In practice, it is never that clean. What happens when the Postgres write succeeds and the Typesense write fails? Now the index is out of sync with the source of truth. What happens when a user updates a record twice in a second? You can get writes to Typesense out of order if you are not careful. What happens when you need to re-sync an entire content type because the schema changed?

Deletes turned out to be particularly important. A stale search result appearing after a record was deleted creates trust issues immediately because users assume the system is inconsistent.

We ended up building a small sync layer on top of pgmq, Supabase's native queue extension. Every write to Postgres enqueues a sync job. A background worker dequeues, pushes to Typesense, and retries on failure with exponential backoff. If a write fails enough times, it goes to a dead letter queue and we get alerted. Re-syncing a full content type is a matter of enqueuing every record ID in that content type and letting the workers grind through.

None of this is novel. It is a textbook event-driven sync pattern. But it took a week to get right, and the edge cases kept surfacing for another two weeks after that. If you are planning a similar migration, budget for this. The search engine itself is the easy part. Keeping it in sync with your source of truth is where the real work lives.
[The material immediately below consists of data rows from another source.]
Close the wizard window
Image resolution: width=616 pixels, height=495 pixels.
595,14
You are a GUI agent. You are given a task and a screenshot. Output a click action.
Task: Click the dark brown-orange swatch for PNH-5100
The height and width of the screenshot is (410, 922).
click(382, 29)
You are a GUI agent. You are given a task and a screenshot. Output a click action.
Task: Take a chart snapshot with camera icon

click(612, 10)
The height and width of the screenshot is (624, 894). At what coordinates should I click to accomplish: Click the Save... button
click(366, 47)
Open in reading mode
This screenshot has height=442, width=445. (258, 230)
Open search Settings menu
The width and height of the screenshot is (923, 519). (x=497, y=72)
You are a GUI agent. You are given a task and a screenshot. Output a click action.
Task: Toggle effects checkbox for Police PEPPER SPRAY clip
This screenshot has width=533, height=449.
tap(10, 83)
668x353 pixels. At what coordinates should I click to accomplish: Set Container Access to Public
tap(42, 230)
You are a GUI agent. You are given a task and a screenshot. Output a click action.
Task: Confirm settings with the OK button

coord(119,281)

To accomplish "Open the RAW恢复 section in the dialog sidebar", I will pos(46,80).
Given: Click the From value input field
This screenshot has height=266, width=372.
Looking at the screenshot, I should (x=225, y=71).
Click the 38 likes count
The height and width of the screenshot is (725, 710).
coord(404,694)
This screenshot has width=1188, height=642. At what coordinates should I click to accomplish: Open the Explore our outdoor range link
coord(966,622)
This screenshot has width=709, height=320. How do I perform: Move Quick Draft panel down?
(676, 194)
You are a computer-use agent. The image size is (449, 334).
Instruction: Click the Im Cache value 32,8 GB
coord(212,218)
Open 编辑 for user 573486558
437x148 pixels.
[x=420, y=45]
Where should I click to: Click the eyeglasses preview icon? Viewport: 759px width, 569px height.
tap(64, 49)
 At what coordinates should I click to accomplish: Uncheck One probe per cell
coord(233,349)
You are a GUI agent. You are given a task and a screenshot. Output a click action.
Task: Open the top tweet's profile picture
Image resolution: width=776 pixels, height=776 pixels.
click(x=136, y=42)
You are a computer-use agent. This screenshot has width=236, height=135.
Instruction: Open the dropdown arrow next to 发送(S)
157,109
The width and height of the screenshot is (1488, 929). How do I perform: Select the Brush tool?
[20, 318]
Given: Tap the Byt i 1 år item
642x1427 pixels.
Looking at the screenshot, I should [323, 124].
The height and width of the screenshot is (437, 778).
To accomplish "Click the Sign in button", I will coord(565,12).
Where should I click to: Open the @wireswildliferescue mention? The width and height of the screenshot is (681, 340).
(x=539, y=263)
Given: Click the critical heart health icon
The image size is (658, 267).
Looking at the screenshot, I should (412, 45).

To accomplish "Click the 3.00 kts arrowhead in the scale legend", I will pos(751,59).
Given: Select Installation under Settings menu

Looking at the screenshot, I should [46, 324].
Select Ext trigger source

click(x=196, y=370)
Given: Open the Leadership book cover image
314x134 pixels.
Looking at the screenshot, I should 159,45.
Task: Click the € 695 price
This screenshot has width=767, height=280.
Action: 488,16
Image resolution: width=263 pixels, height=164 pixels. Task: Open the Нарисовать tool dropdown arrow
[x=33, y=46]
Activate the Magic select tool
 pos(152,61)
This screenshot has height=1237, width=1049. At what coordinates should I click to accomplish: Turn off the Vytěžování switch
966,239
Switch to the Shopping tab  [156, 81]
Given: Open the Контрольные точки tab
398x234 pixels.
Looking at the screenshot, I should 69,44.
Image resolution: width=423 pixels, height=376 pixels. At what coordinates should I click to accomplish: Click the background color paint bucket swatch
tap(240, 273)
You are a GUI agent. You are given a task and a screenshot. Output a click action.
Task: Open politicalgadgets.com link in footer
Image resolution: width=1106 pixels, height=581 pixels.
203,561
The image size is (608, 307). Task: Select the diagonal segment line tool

What we would do differently

We would question the architecture earlier.

The EAV system was not irrational. In fact, it solved the exact problem we initially had. That is what made it dangerous. Reads became faster, queries became cleaner, and the system appeared to scale better for a while.

But every optimization quietly increased operational complexity somewhere else:

write amplification
sync reliability
deletion handling
reprocessing
execution limits
queue management

Eventually we realized we were spending more time building infrastructure around search than building the product itself.

That was the real signal.

The biggest lesson from this migration was not “use Typesense.” It was learning to recognize when a system is being stretched beyond the kind of workload it was designed for.

Once we accepted that search needed its own home, the architecture actually became simpler.